(Collected data)
........

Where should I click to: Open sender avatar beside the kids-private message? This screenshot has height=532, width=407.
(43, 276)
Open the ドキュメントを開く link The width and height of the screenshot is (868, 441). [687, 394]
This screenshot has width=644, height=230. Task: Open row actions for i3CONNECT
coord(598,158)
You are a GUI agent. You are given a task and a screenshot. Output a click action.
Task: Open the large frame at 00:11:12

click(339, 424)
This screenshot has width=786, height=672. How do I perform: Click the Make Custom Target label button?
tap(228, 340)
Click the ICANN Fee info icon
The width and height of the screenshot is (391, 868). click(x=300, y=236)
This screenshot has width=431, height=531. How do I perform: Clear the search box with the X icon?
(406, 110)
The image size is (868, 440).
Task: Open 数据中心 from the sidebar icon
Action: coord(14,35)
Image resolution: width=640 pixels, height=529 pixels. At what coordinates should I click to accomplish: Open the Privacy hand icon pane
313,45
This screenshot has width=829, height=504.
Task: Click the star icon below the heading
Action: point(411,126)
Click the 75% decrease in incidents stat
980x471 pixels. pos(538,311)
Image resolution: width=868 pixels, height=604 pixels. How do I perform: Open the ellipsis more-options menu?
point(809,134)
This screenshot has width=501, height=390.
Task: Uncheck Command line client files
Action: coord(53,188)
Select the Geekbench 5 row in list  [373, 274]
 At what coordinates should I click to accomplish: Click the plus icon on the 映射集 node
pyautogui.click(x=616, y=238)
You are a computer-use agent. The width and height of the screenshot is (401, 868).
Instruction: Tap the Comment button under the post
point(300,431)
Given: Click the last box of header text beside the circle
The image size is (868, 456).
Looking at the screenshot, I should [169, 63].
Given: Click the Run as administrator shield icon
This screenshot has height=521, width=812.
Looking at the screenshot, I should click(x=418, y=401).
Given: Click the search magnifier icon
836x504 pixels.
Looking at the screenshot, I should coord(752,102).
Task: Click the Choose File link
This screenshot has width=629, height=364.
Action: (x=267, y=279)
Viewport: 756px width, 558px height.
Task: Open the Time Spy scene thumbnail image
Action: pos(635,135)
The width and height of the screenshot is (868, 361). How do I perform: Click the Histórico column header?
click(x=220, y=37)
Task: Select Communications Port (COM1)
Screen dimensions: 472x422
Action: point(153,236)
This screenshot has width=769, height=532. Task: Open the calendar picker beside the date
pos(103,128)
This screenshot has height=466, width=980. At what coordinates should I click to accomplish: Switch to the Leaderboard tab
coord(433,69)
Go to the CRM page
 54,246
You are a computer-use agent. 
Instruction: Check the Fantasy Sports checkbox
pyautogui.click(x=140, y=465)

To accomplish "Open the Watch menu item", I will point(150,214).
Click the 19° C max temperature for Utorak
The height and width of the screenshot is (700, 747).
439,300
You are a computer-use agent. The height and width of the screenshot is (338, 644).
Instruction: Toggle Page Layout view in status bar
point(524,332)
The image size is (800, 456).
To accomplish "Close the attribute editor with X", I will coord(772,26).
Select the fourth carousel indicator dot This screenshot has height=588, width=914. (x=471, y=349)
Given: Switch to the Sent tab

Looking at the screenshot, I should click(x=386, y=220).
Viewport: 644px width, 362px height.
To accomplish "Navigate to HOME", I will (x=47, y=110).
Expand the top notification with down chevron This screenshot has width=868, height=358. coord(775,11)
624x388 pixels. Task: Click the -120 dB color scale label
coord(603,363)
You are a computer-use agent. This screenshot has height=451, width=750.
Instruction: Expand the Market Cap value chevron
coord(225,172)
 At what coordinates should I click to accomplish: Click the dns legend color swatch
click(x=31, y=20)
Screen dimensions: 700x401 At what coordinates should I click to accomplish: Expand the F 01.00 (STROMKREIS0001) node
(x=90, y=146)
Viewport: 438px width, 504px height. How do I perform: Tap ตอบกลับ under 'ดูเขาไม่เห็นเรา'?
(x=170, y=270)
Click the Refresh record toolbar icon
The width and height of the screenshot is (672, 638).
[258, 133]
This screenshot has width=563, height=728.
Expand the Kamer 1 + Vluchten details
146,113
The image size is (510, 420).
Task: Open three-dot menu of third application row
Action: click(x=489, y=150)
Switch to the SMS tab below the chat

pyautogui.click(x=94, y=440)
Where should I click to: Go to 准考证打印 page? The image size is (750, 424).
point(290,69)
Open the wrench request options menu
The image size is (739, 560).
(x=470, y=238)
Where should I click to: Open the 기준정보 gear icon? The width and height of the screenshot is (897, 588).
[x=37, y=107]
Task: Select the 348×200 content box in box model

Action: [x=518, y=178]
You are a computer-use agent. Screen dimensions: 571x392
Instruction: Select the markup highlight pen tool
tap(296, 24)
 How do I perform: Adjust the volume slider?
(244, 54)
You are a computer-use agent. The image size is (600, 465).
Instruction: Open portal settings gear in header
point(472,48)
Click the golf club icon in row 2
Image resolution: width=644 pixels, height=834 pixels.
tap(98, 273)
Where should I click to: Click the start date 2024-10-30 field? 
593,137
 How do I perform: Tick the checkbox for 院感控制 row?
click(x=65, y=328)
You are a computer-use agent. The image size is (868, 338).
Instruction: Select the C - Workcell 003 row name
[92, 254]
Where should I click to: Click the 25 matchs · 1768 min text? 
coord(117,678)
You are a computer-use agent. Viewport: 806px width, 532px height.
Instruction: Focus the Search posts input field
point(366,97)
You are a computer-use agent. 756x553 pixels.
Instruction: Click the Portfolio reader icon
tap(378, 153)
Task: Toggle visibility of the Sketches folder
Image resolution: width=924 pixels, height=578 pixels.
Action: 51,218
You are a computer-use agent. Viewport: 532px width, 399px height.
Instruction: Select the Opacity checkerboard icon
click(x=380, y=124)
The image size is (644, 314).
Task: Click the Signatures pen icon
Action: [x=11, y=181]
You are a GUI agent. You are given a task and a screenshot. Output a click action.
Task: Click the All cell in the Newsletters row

........

• Requirement: Working from the records above, write out verbatim only the lines from the line containing "Select the Geekbench" through the line containing "Given: Click the last".

• Answer for this exercise:
Select the Geekbench 5 row in list  [373, 274]
 At what coordinates should I click to accomplish: Click the plus icon on the 映射集 node
pyautogui.click(x=616, y=238)
You are a computer-use agent. The width and height of the screenshot is (401, 868).
Instruction: Tap the Comment button under the post
point(300,431)
Given: Click the last box of header text beside the circle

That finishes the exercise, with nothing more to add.